:: EXERCISE SET ::
A - In the bottom bracket thread, what torque does mhinman give for holding the BB cups without loosening?
B - Carry on the forum thread about Colnago bottom brackets from the point where it stops.

:: TEXT SECTION ::
# Do Colnago's have Italian threaded bottom brackets?



## T-shirt (Aug 15, 2004)

*Do Colnogos have Italian threaded bottom brackets? During a great ride the other day, on my Gios (Italian BB, no lock ring), I looked down and OhMyGosh! the BB was comming unscrewed. I put a generous amount of blue tightening compound on it and so far everything is OK.

Just wondering...because I must have a Colnago someday! Thanks,
Tshirt*


----------



## mhinman (Mar 27, 2004)

*Yes, they do.*

Teflon tape and 70nm of torque, should hold the BB cups without loosening. If you are not using a torque wrench, you are probably undertorquing the BB. 70nm is a lot of torque, and without the gauge, you probably feel you are applying too much torque.


----------



## KATZRKOL (Mar 4, 2004)

*Yes they do and. .*



T-shirt said:


> * I put a generous amount of blue tightening compound on it and so far everything is OK.
> t*


Blue Loctite is exactly what you put on FIRST. Them under torque by around 10Nm.


----------



## T-shirt (Aug 15, 2004)

*mhinman,

Thanks for your help! I really need to get a torque wrench. Sears is only a block from my apartment.

:: DATA PROVIDED ::
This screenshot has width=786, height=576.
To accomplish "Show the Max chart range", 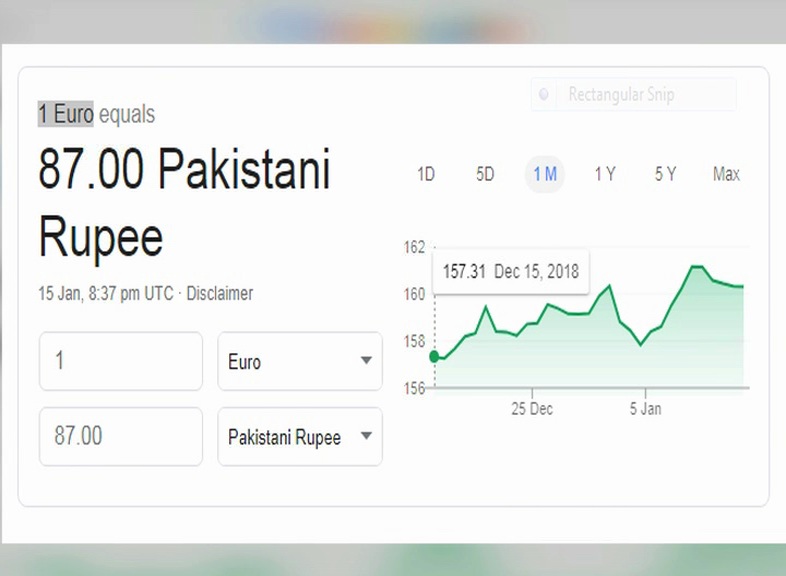I will pyautogui.click(x=726, y=174).
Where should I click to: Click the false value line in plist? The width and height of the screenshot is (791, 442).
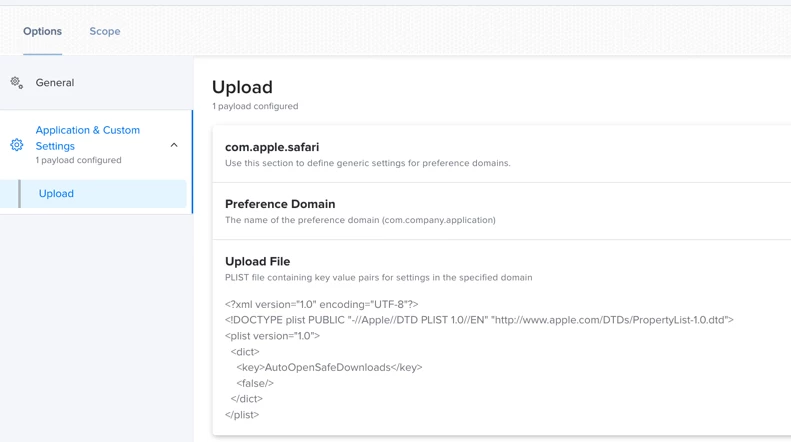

:: THE REPLIES ::
A - 70 Nm, used with Teflon tape.

B -
Thanks again for the info,
Tshirt*


----------



## T-shirt (Aug 15, 2004)

*KATZRKOL,

Thank you very much. I wonder why they thread a bottom bracket like that? There must be a good reason if the Italian Masters do it.

Thanks for helping me out,
Tshirt*


----------



## mhinman (Mar 27, 2004)

*Not because it is better,*

Because it is different, and it is not english. I guess it is a little historic, and it is actually metric too.


----------



## KATZRKOL (Mar 4, 2004)

*IMO for simplicity. .*



mhinman said:


> Because it is different, and it is not english. I guess it is a little historic, and it is actually metric too.



When the frame is in a jig, all you have to do is run the tap through ONE side.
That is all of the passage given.